Lepidosperma longitudinale is commonly known as the pithy sword-sedge or pith saw-sedge. It is an evergreen species of sedge that is native to swampy areas of most Australian states. It was described by French botanist Jacques Labillardière in 1805.

L longitudinale is a clump forming perennial that has a short thick rhizome that can grow to a height of 0.5 m to 2 m. The culms are erect, biconvex, glabrous, smooth with a width of between 5 mm and 10 mm, they are also quite sharp on the edges. The leaves are yellow to red at the base and have a dark and pointed tip

Flowering occurs between the months of May to October. The inflorescences of L longitudinale are brown in color and occur at the top of the stems. Each stem is topped with spikelets that are 5 to 7 mm in length and each contain 2-3 small flowers. This sedge forms fruits in the form of an almost oval brown nut that is 2 mm wide and 3 – 4 mm in length.

The preferred habitat of L longitudinale is freshwater areas such as swamps, lake edges, floodways, creekbanks and seeps. The plant tends to spread with its creeping rhizomes to form new stems to form dense monoculture colonies.

==Ecology==
L. longitudinale occupies a hygrophilous ecological niche along with other Lepidosperma species; L.australe, L. effusum, L. gladiatum, L. quadrangulatum, L. striatum and L. tetraquetrum.

It has numerous ecological associations including the Tasmanian bettong who use it as a protective habitat, the Noisy scrub-bird, Southern emu-wren and the Red-winged fairy-wren who makes nests from the leaves. The plant acts as a host for the moths Elachista faberella, Elachista lachnella and Elachista spathacea .

The living stands of L. longitudinale in combination with leaf litter supports microbial activity that can capture excess phosphorus from run-off and incorporate the nutrient into wetland sediments.

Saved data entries
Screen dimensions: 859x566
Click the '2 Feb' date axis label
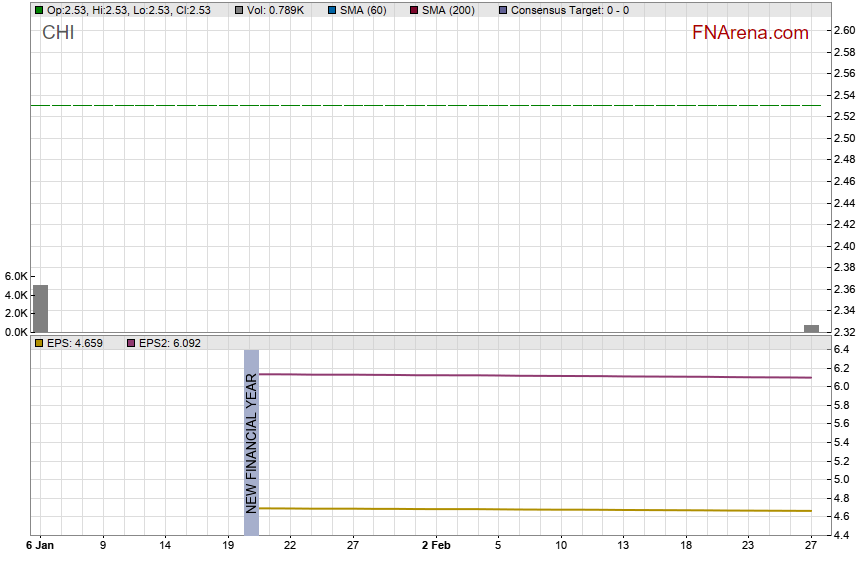(x=435, y=546)
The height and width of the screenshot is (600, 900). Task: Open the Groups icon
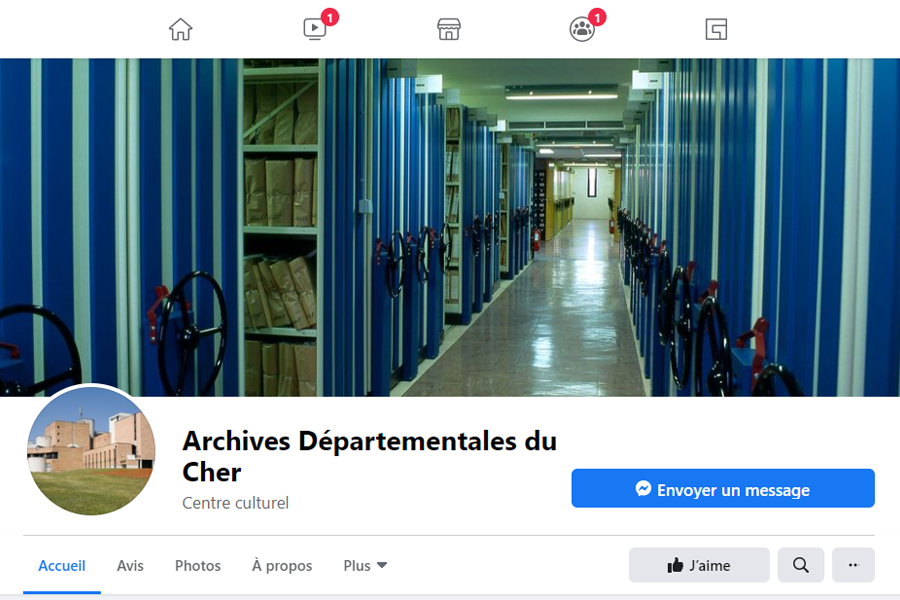tap(581, 29)
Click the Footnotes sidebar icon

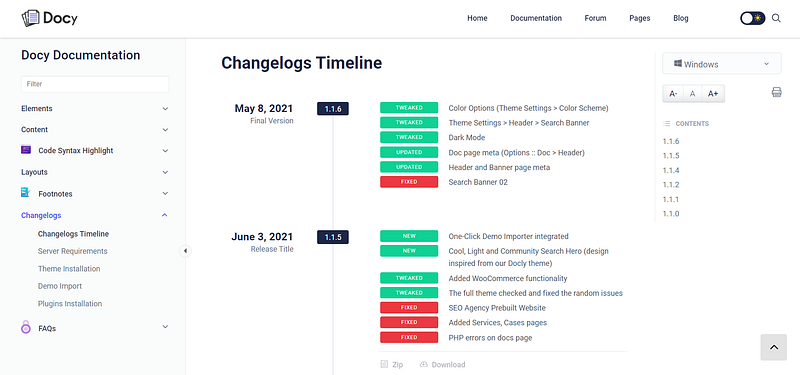coord(26,193)
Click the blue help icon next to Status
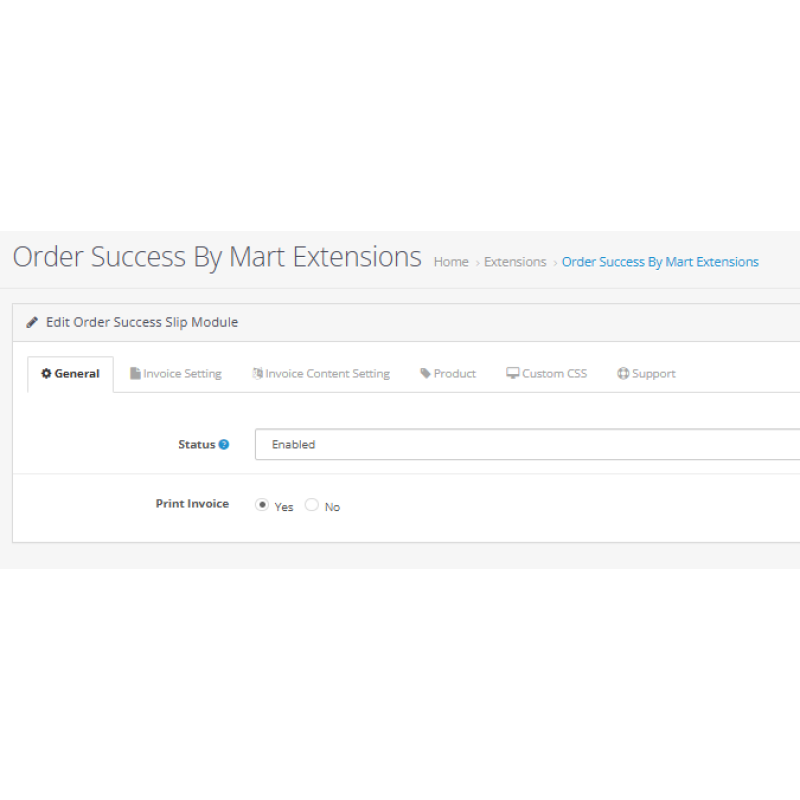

Work order >> According to the sedge text, which botanist described Lepidosperma longitudinale, and in what year? The saved data entries are material separate from the sedge text.

Completed exercise >> French botanist Jacques Labillardière described it in 1805.